- _Problem description_
Can you rewrite the records from the line with "Given: Select the Instagram" to the line with "Given: Tap CROSSWORDS in the footer index", replacing "section label" with "heading" and leaving everything else the same?

- _Given data_
⟨

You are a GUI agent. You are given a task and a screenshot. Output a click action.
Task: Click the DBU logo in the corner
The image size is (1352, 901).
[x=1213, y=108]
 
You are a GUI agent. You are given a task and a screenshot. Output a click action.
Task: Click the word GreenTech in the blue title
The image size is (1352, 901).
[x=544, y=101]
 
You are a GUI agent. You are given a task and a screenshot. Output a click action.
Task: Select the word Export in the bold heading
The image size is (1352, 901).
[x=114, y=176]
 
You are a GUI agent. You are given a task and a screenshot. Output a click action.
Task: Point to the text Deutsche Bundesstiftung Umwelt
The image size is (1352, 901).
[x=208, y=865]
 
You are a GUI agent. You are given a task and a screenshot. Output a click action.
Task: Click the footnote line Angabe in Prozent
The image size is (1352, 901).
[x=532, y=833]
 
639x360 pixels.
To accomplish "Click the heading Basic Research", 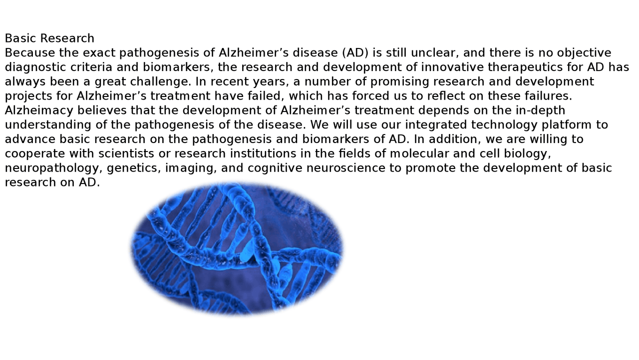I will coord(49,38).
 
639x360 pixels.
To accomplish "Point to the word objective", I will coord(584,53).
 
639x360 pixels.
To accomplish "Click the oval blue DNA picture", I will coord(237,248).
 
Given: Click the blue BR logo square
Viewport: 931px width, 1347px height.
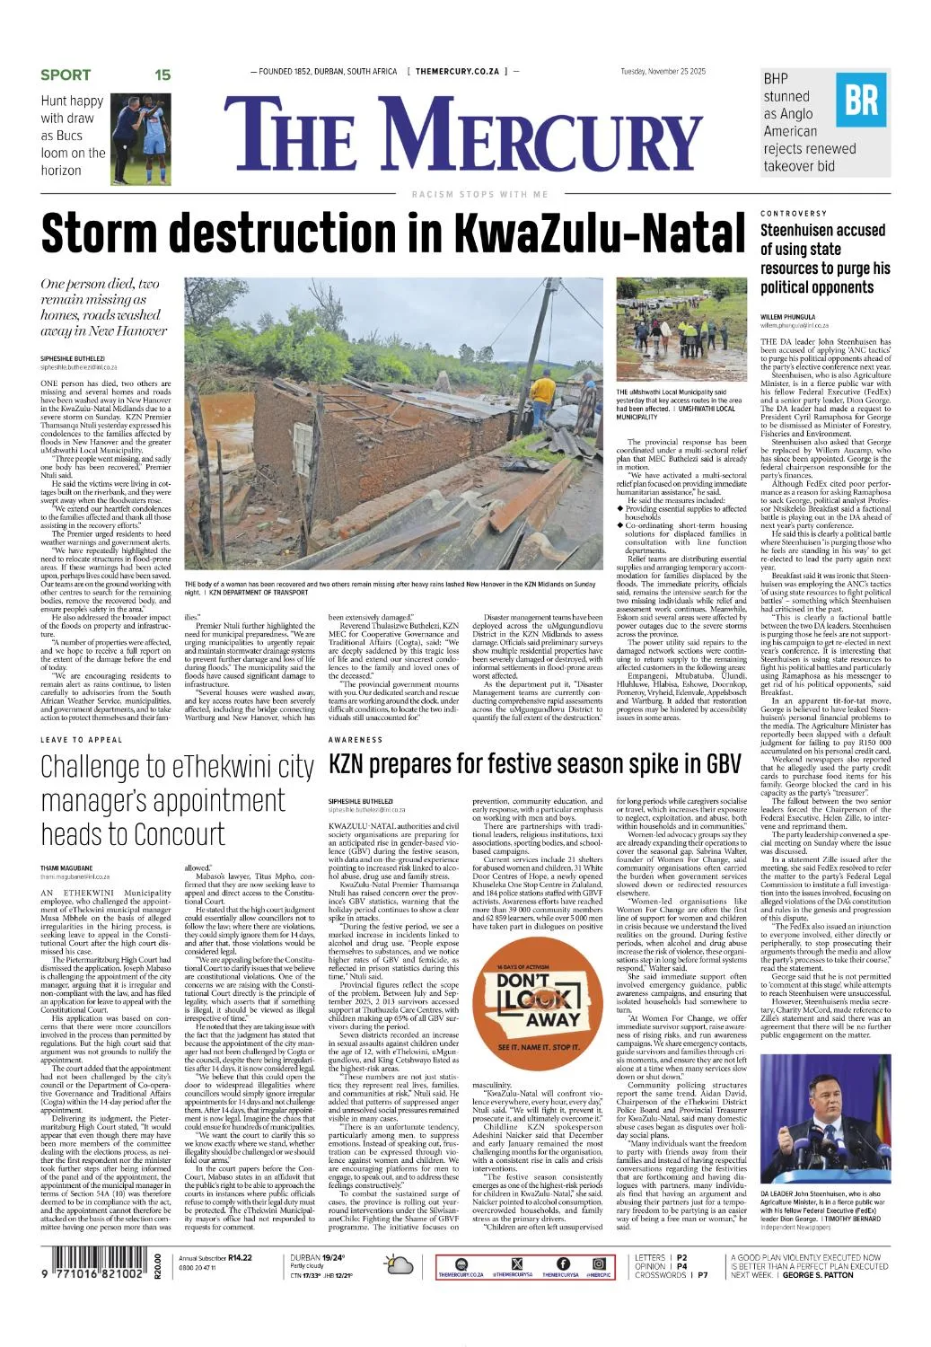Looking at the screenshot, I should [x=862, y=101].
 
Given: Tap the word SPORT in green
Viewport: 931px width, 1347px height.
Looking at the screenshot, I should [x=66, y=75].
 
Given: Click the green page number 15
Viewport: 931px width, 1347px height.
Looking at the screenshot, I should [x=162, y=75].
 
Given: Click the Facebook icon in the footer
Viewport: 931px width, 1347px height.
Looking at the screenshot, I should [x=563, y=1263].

⟩
⟨

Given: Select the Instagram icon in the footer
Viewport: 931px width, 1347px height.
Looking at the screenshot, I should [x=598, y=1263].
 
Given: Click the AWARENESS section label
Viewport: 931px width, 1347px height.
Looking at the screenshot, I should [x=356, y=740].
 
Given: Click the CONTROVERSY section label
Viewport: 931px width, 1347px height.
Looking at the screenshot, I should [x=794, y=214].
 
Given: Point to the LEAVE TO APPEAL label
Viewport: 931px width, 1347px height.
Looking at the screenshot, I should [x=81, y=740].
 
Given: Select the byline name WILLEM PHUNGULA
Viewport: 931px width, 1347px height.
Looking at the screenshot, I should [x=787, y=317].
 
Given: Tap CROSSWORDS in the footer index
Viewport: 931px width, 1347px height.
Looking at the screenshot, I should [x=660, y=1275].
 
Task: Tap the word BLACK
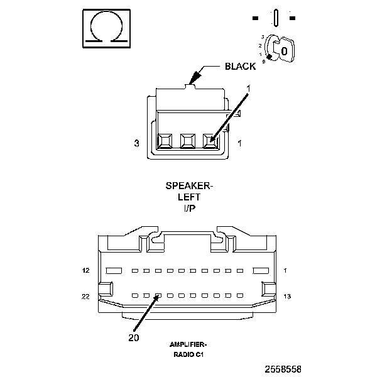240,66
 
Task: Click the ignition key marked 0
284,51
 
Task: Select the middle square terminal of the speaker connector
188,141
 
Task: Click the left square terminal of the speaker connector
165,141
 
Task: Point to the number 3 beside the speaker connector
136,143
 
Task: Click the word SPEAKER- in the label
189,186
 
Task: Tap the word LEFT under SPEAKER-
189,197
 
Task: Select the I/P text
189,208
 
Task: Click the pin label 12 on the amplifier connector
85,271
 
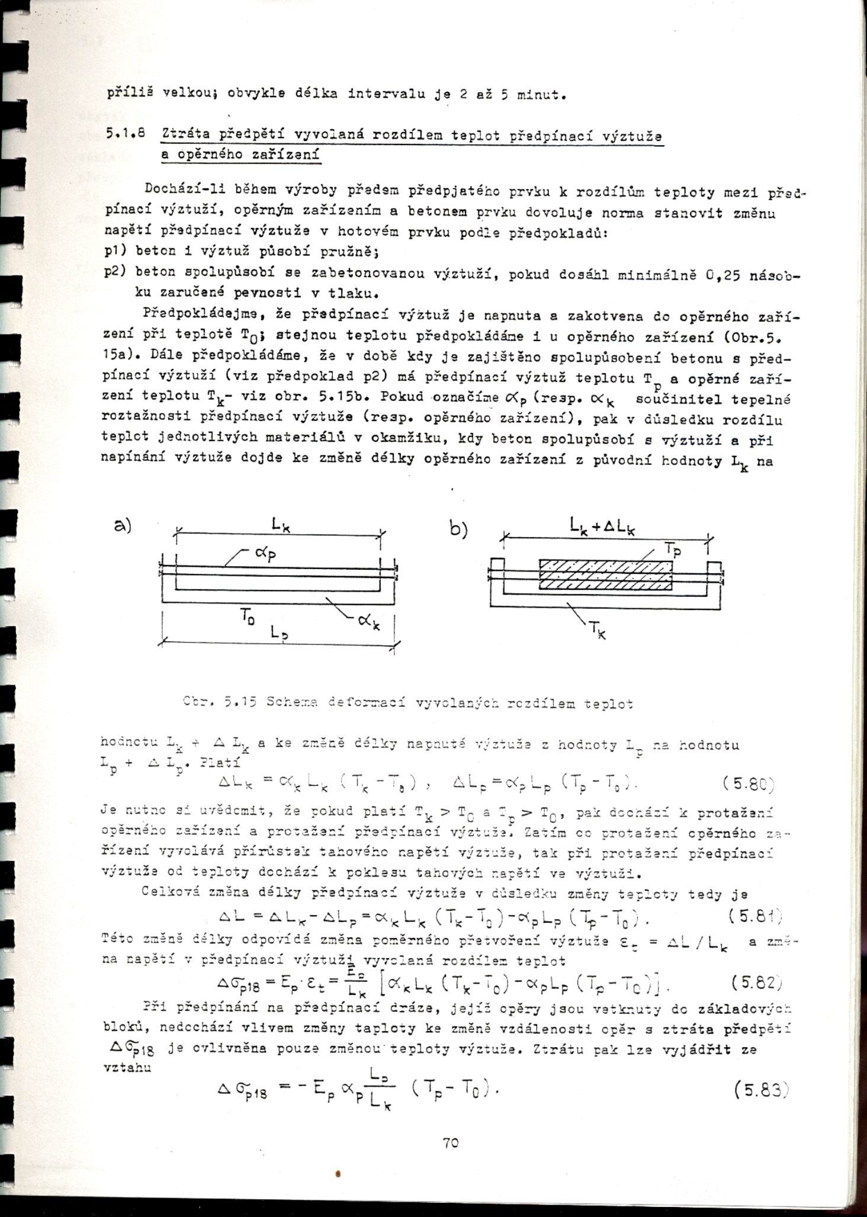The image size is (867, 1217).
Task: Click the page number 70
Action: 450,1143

⟩

- _Answer_
Given: Select the Instagram icon in the footer
Viewport: 931px width, 1347px height.
Looking at the screenshot, I should [x=598, y=1263].
 
Given: Click the AWARENESS heading
Viewport: 931px width, 1347px height.
Looking at the screenshot, I should [x=356, y=740].
 
Given: Click the CONTROVERSY heading
Viewport: 931px width, 1347px height.
Looking at the screenshot, I should [x=794, y=214].
 
Given: Point to the LEAVE TO APPEAL label
Viewport: 931px width, 1347px height.
Looking at the screenshot, I should [x=81, y=740].
 
Given: Select the byline name WILLEM PHUNGULA
Viewport: 931px width, 1347px height.
Looking at the screenshot, I should [x=787, y=317].
 
Given: Tap CROSSWORDS in the footer index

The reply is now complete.